Cass Trucking Data Negative

 
Chart In Focus
 
December 18, 2025

Back in September I reported on how the data on US trucking from Cass Information Systems was not looking good for the stock market.  Since then the message has gotten a little bit worse, as seen in this week's chart.

Cass tracks trucking data in a lot of different ways, and publishes their own indices.  This week's chart shows the 12-month percentage changes in their Shipments and Expenditures indices.  Both measure trucking activity, but in different ways.  And what is important for our purposes is that these trucking data are well correlated to the stock market.

So it is NOT good news for the stock market to see that both of these indices are down year-over-year.  That is a condition reliably associated with bear markets for stock prices.  A couple of points are worth noting, though.

The first point is that Covid really screwed up the trucking industry, first by sending everyone home for "2 weeks to flatten the curve".  Then while everyone was home, they all decided to order a bunch of stuff online, resulting in big delays at US ports getting container ships in, and getting trucks to haul off those containers.  It was quite the bust-boom-bust cycle for truckers, and arguably the Cass Shipments Index (red line) still has not recovered.  The green Expenditures Index growth rate did go up above the zero level, but it is back down to below zero, showing shrinkage versus a year ago.  Having both of these at or below zero is not a good condition for the stock market.

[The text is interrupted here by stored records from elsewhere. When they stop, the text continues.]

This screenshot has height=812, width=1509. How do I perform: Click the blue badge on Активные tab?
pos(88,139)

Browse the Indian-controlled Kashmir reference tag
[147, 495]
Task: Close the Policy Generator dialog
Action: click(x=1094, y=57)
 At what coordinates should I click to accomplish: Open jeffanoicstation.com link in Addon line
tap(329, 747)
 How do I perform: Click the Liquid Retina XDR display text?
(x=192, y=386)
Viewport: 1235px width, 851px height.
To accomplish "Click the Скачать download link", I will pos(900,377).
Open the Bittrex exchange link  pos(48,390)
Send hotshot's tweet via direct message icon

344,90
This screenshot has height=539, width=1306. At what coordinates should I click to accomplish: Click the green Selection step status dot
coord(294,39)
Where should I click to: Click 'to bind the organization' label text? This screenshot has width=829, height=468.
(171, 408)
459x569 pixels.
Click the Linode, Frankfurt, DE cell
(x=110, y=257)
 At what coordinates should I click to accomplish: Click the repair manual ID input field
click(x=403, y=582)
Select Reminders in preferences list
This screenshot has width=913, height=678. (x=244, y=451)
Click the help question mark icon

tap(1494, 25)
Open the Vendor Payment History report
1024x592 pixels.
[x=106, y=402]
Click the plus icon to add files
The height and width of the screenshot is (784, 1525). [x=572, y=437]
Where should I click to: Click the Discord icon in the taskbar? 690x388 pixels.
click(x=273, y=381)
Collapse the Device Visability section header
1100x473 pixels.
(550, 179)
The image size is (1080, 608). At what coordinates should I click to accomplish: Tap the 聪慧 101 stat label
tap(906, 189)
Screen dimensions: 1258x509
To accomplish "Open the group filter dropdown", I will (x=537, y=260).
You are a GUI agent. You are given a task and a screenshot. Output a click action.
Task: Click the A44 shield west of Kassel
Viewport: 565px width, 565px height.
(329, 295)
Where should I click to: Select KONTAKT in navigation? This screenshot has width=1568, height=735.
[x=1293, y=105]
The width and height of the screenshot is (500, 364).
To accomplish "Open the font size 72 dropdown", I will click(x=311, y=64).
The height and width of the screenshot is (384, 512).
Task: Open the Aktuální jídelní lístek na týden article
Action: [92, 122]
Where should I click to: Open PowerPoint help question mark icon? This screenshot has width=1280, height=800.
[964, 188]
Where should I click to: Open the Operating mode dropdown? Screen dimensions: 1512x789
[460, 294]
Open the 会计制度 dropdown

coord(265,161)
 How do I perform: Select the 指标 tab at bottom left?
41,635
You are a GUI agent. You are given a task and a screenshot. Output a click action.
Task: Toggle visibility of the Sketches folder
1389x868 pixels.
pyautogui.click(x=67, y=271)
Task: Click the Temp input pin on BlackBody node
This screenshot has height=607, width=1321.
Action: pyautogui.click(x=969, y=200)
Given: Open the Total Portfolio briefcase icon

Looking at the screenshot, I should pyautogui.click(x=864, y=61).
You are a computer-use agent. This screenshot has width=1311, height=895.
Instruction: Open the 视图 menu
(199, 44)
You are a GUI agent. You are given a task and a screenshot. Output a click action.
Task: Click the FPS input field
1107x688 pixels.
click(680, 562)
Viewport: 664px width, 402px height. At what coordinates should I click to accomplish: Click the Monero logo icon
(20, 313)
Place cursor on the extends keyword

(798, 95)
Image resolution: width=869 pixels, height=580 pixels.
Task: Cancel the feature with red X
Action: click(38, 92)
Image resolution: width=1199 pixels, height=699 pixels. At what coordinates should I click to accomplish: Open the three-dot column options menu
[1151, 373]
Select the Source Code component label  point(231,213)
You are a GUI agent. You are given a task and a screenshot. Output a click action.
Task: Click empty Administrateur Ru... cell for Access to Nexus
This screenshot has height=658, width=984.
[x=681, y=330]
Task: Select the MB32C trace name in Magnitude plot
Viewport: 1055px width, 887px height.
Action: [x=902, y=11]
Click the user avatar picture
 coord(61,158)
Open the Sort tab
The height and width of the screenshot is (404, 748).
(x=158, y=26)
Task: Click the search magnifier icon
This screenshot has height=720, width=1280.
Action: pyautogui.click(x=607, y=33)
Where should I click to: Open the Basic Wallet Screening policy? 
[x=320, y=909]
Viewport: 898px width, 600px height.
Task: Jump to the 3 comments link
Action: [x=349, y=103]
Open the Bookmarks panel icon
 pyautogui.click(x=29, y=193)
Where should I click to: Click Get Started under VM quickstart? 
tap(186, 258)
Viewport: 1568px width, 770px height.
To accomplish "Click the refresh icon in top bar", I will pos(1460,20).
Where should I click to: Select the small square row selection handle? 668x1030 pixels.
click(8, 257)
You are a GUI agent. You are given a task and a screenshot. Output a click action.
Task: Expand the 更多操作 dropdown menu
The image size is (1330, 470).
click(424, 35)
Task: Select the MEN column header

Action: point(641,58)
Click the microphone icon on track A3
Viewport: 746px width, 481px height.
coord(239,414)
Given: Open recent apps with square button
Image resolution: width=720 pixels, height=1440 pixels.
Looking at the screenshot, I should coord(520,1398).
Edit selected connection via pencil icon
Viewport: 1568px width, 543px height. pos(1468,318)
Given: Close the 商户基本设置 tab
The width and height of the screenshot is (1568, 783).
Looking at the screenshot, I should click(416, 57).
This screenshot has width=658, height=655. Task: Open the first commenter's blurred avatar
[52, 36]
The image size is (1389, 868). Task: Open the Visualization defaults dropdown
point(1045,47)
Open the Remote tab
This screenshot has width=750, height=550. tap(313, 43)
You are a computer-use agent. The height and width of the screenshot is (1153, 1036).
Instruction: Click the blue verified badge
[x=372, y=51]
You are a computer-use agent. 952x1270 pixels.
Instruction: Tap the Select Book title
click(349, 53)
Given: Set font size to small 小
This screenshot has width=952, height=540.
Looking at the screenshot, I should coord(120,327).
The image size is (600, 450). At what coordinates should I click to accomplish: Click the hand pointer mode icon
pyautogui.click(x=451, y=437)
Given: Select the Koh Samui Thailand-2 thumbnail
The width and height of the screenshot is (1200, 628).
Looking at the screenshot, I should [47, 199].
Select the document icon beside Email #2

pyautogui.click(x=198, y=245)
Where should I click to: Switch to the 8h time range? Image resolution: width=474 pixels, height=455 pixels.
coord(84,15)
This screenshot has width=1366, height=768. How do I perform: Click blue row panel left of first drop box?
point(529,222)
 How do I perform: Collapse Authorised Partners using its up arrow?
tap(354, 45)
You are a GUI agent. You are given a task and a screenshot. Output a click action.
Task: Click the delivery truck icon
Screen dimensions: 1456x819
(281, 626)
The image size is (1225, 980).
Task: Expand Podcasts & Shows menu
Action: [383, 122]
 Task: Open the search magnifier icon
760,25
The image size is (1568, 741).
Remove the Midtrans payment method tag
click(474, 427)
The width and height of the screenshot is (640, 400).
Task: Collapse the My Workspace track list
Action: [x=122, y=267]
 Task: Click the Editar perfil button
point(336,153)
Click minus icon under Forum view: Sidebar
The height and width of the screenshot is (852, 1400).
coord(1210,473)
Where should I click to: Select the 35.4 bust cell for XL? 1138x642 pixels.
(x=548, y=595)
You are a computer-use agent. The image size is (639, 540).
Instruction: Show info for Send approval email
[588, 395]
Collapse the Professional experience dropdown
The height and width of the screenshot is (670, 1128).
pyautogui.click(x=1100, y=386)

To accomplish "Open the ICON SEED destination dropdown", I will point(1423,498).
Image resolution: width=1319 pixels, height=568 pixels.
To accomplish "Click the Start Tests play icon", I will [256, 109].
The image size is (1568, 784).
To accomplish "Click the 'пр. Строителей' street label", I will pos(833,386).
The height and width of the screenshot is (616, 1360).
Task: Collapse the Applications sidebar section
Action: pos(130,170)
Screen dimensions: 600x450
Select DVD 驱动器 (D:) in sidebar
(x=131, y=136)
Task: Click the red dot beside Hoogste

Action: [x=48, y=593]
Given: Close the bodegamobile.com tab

EXCEPT!!  Point 2 is that when the Fed is doing QE, as they just started up again in December, the stock market can ignore that condition.  We saw in 2012-14 in the middle of the chart that during QE3 both of these indices were showing zero growth, and the SP500 just kept on trending higher.  It turns out that Fed money printing smooths over a lot of problems, for the stock market at least.

qe5 and sp500

We know from how things turned out with QE1 through QE4 that while QE is happening, it is very bullish for stock prices irrespective of what the actual economy might be doing.  So earnings matter much less, and trucking data too.  We also know that shutting off the QE fountain tends to lead to bear markets, but that is a problem for another day.